Text segment section start

American university instructor loses his job for saying 'Chinese virus'
An adjunct instructor referring to COVID-19 as "the Chinese virus" is still listed on the website of the University of Cincinnati, while the university spokesperson told a local reporter that the instructor's contract will not be renewed.
John L. Ucker, an adjunct instructor in the University of Cincinnati's Engineering and Applied Sciences Department, was put on administrative leave after his third-year engineering student Evan Sotzing posted an email that he received from Ucker on social media.
In the email, Sotzing said that he would have to miss in-person classes for two weeks due to suspected COVID-19 exposure.
"For students testing positive for the Chinese (sic) virus, I will give no grade," Ucker responded.
Sotzing posted a screenshot of the email on Twitter, which received nearly 200,000 interactions as of last September.
Shortly afterward, the university began to launch a detailed investigation. UC's Dean of Engineering and Applied Science, John Weidner, said he was "looking into it" and rendered the matter UC's Office of Equal Opportunity and Access.
Ucker was on administrative leave with pay last September amid the investigation, according to an email from Weidner to Ucker.
In November of 2020, Weidner said in a statement that "Ucker's leave would continue for the rest of the fall semester, at least."

Text segment section end
Data supplied section start

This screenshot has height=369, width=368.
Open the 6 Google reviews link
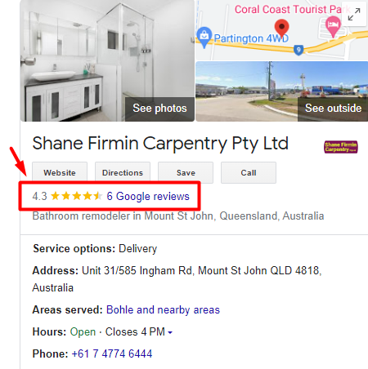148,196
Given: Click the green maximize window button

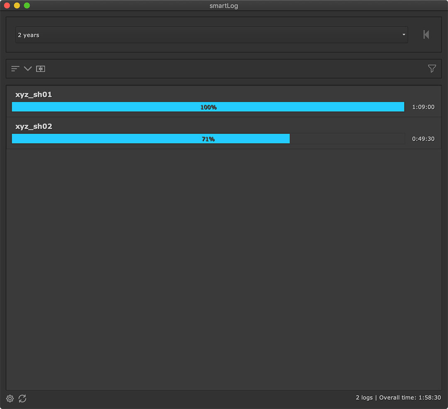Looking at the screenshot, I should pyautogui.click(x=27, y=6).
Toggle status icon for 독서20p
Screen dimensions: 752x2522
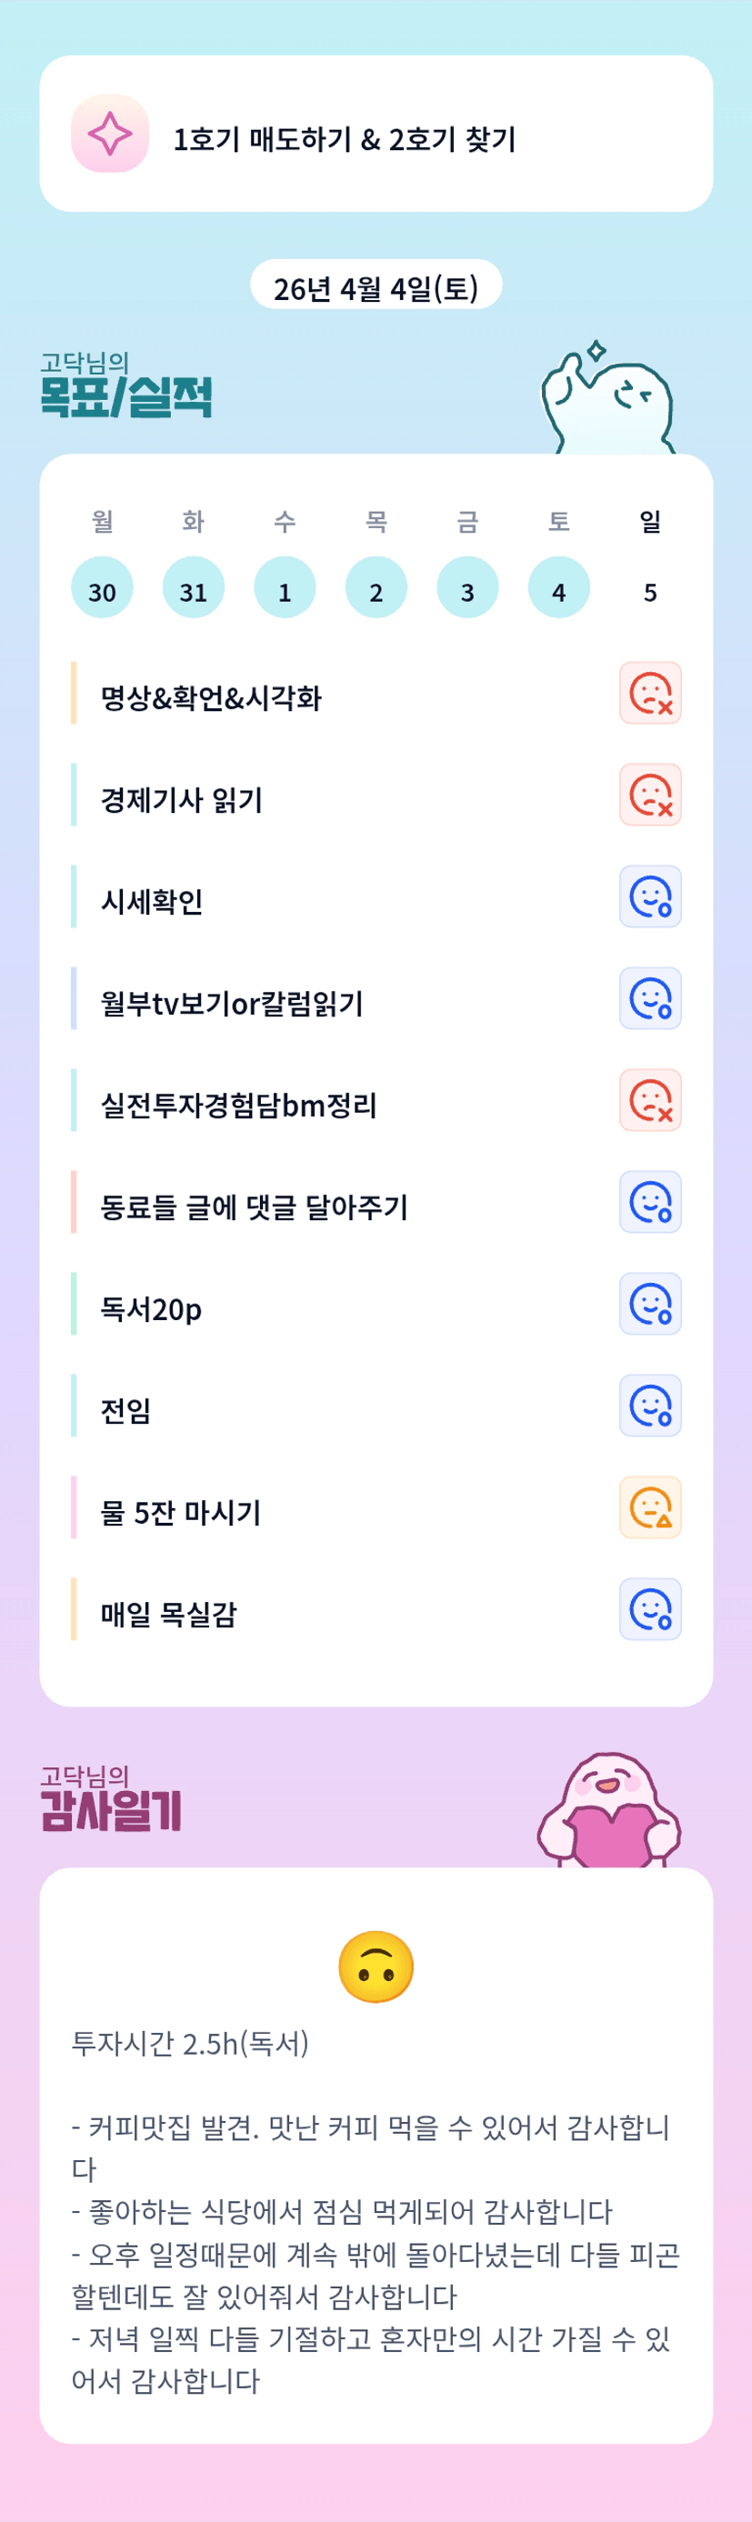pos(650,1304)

Data supplied section end
Data supplied section start

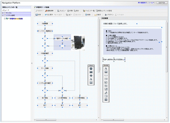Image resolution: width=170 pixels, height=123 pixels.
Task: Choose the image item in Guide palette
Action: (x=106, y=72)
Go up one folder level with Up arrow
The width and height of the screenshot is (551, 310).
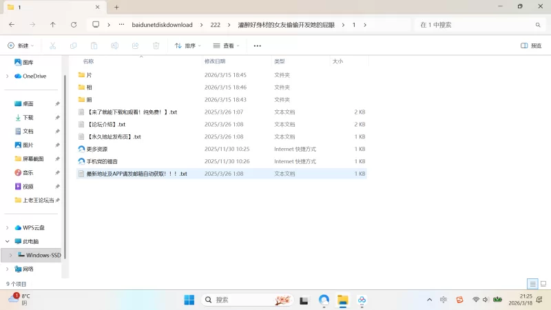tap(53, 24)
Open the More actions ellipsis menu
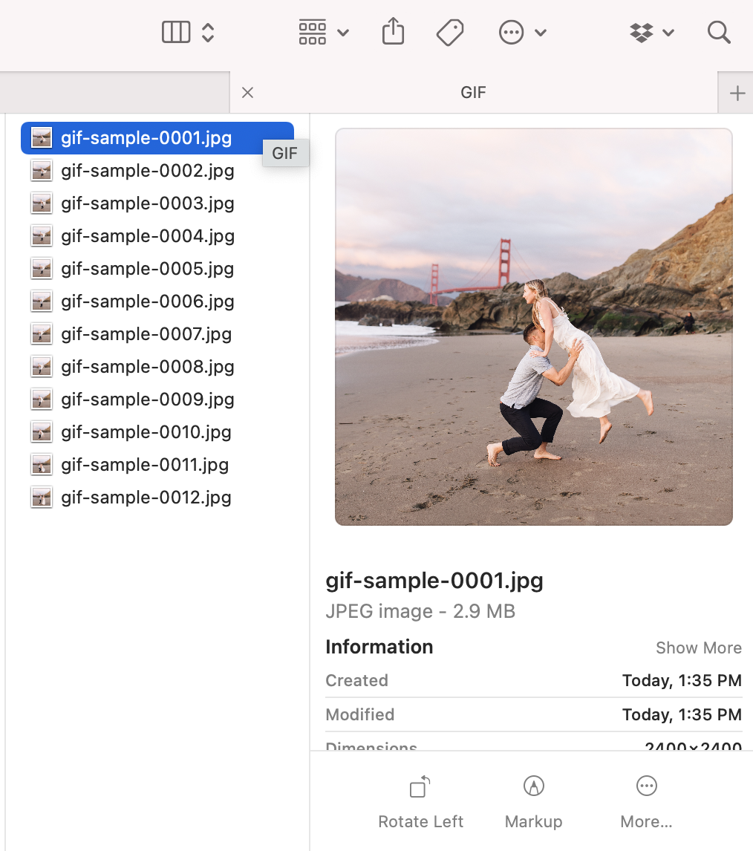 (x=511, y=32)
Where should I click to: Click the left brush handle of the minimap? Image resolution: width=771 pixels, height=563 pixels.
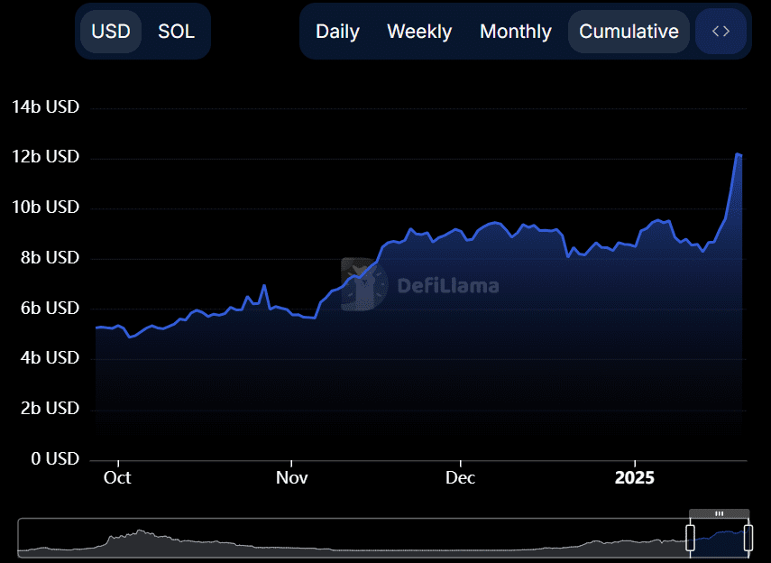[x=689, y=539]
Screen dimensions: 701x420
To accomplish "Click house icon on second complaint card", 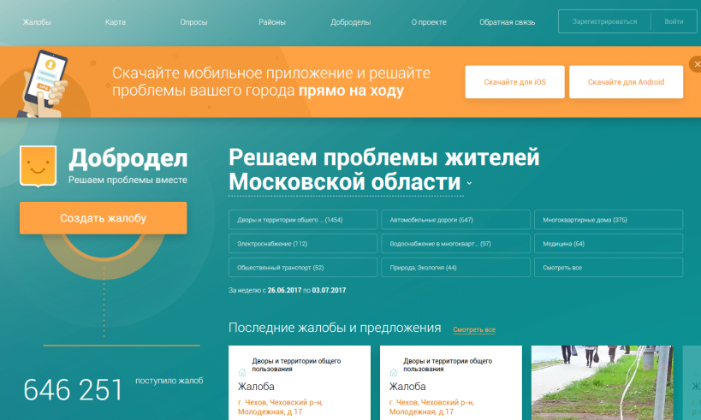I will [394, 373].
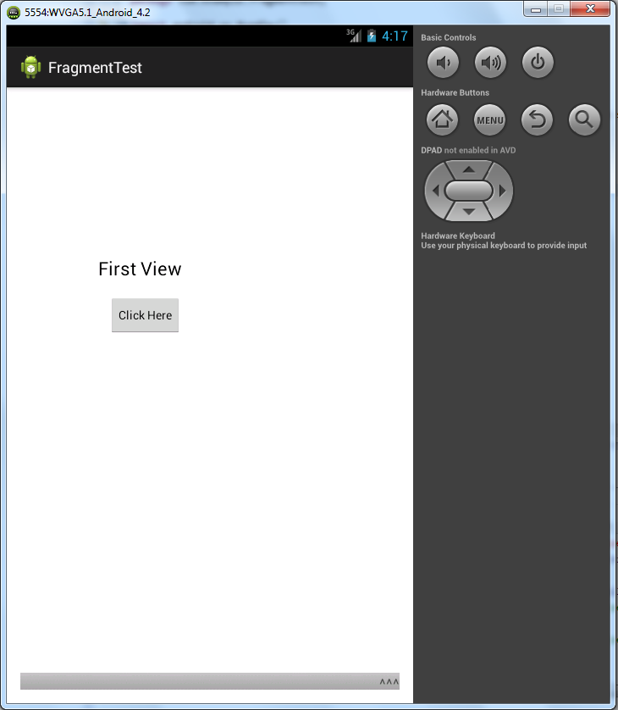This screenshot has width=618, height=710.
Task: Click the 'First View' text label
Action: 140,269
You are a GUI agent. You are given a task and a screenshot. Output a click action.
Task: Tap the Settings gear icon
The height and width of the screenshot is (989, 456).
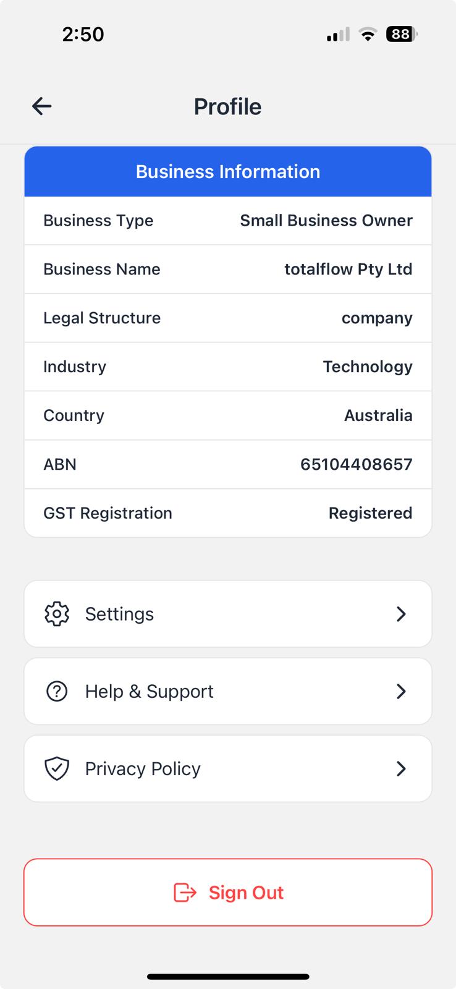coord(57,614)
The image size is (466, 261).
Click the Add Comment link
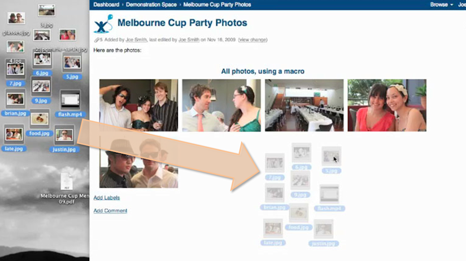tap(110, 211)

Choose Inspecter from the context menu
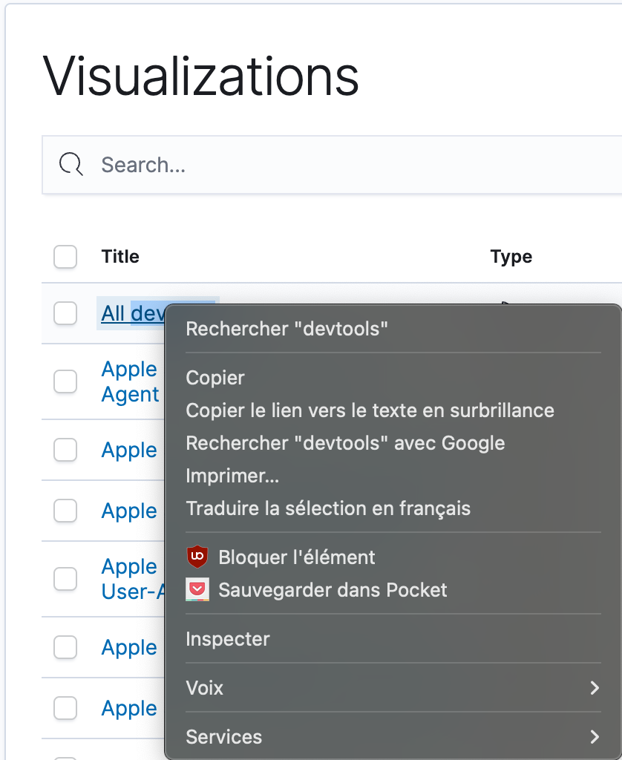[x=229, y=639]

Data supplied section end
Data supplied section start

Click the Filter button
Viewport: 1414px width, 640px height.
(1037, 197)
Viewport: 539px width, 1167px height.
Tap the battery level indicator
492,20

Data supplied section end

What you will do: Please continue the news article about the University of Cincinnati instructor and the "Chinese virus" email, starting right after its last sentence and ignoring the stored data listing.

Answer to this problem:
Regarding the term "Chinese virus," Weidner considered that it "did represent poor judgment, caused offense to members of our community and distracted from the learning environment."
The university's spokesperson M.B. Reilly said that the university did not extend a contract with the professor accused of discriminative language and xenophobic stigmatizations.
On March 17, UC President Neville Pinto released a statement to address the anti-Asian rhetoric nationwide.
He said in a statement: "As a campus community, we must show our strength in unity by standing with our Asian American students, faculty, staff and alumni to renounce all forms of hate and violence. The urgency has never been greater. Each of us must answer the call to act."
According to Stop AAPI Hate, a coalition that tracks incidents of violence and harassment against Asian Americans and Pacific Islanders in the U.S. reported nearly 3,800 instances of discrimination against Asians in the past year.